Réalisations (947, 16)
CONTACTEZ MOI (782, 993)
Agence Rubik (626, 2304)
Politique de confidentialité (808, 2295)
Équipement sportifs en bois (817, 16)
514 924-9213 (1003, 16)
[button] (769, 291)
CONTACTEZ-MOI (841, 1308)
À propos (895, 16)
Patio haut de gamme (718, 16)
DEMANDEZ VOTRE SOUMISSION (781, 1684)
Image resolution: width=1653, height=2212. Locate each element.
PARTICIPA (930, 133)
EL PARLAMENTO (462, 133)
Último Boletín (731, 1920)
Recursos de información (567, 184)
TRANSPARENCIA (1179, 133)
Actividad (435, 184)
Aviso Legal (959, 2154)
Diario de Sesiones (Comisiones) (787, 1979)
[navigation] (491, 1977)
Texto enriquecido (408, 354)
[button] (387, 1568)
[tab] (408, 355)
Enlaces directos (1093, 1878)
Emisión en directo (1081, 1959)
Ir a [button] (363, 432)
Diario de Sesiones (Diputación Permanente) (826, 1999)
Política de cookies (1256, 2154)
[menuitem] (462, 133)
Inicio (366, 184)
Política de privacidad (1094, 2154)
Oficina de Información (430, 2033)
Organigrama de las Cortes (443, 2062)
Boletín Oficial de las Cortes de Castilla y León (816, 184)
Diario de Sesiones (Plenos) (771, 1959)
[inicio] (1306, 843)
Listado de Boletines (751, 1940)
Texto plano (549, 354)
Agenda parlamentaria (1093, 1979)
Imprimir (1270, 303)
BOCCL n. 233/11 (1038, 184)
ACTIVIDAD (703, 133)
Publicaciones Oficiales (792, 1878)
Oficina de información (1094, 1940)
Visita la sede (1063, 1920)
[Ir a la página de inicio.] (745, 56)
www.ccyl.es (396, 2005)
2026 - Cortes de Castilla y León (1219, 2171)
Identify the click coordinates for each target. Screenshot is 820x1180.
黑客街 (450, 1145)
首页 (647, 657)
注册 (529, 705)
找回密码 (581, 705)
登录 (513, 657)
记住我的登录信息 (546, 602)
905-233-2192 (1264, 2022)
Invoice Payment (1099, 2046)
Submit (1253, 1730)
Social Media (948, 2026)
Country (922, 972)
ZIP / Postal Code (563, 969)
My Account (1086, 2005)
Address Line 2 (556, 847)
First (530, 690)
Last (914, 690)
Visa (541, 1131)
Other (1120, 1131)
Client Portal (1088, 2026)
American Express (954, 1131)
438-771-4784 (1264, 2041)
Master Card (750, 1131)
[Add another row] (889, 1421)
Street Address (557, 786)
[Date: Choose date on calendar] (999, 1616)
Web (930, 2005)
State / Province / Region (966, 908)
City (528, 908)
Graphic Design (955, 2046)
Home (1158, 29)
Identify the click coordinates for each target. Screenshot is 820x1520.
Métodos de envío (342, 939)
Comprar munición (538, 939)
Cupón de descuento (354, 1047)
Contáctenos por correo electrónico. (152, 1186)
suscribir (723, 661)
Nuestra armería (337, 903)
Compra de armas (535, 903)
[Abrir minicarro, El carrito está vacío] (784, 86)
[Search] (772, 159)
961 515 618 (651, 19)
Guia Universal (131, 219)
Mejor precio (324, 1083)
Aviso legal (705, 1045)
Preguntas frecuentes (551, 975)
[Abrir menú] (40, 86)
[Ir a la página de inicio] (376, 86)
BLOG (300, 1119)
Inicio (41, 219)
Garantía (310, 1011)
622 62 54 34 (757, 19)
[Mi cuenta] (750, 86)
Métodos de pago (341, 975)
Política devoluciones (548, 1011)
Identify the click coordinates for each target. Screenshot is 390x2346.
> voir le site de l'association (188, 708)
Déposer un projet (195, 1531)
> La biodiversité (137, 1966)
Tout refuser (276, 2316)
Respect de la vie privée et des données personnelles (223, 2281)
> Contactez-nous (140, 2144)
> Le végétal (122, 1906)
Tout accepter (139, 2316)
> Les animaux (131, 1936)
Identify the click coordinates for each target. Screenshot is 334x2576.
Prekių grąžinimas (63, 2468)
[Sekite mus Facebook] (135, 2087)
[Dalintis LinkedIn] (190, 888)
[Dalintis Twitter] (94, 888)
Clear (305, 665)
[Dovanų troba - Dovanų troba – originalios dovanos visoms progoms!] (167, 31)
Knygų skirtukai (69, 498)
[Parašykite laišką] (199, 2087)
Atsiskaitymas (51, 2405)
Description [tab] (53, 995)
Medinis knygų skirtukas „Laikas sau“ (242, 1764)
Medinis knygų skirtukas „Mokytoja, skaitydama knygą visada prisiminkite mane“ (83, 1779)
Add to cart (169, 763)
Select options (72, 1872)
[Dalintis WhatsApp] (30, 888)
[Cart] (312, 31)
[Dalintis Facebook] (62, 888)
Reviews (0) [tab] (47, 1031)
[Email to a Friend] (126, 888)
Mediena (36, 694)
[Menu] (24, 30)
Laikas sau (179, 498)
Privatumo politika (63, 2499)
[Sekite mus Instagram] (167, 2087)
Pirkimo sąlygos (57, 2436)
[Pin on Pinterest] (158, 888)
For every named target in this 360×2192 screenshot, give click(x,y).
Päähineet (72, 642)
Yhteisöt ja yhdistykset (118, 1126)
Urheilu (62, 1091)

ACTIVITY =>
Each line above from the one with "www.ccyl.es (396, 2005)" up to and including the one with "Medinis knygų skirtukas „Laikas" must be set down exactly, and no line outside that span may appear.

SOLUTION FOR THIS PROBLEM =>
www.ccyl.es (396, 2005)
2026 - Cortes de Castilla y León (1219, 2171)
Identify the click coordinates for each target. Screenshot is 820x1180.
黑客街 (450, 1145)
首页 (647, 657)
注册 (529, 705)
找回密码 (581, 705)
登录 (513, 657)
记住我的登录信息 (546, 602)
905-233-2192 (1264, 2022)
Invoice Payment (1099, 2046)
Submit (1253, 1730)
Social Media (948, 2026)
Country (922, 972)
ZIP / Postal Code (563, 969)
My Account (1086, 2005)
Address Line 2 (556, 847)
First (530, 690)
Last (914, 690)
Visa (541, 1131)
Other (1120, 1131)
Client Portal (1088, 2026)
American Express (954, 1131)
438-771-4784 (1264, 2041)
Master Card (750, 1131)
[Add another row] (889, 1421)
Street Address (557, 786)
[Date: Choose date on calendar] (999, 1616)
Web (930, 2005)
State / Province / Region (966, 908)
City (528, 908)
Graphic Design (955, 2046)
Home (1158, 29)
Identify the click coordinates for each target. Screenshot is 820x1520.
Métodos de envío (342, 939)
Comprar munición (538, 939)
Cupón de descuento (354, 1047)
Contáctenos por correo electrónico. (152, 1186)
suscribir (723, 661)
Nuestra armería (337, 903)
Compra de armas (535, 903)
[Abrir minicarro, El carrito está vacío] (784, 86)
[Search] (772, 159)
961 515 618 (651, 19)
Guia Universal (131, 219)
Mejor precio (324, 1083)
Aviso legal (705, 1045)
Preguntas frecuentes (551, 975)
[Abrir menú] (40, 86)
[Ir a la página de inicio] (376, 86)
BLOG (300, 1119)
Inicio (41, 219)
Garantía (310, 1011)
622 62 54 34 (757, 19)
[Mi cuenta] (750, 86)
Métodos de pago (341, 975)
Política devoluciones (548, 1011)
Identify the click coordinates for each target. Screenshot is 390x2346.
> voir le site de l'association (188, 708)
Déposer un projet (195, 1531)
> La biodiversité (137, 1966)
Tout refuser (276, 2316)
Respect de la vie privée et des données personnelles (223, 2281)
> Contactez-nous (140, 2144)
> Le végétal (122, 1906)
Tout accepter (139, 2316)
> Les animaux (131, 1936)
Identify the click coordinates for each target. Screenshot is 334x2576.
Prekių grąžinimas (63, 2468)
[Sekite mus Facebook] (135, 2087)
[Dalintis LinkedIn] (190, 888)
[Dalintis Twitter] (94, 888)
Clear (305, 665)
[Dovanų troba - Dovanų troba – originalios dovanos visoms progoms!] (167, 31)
Knygų skirtukai (69, 498)
[Parašykite laišką] (199, 2087)
Atsiskaitymas (51, 2405)
Description [tab] (53, 995)
Medinis knygų skirtukas „Laikas sau“ (242, 1764)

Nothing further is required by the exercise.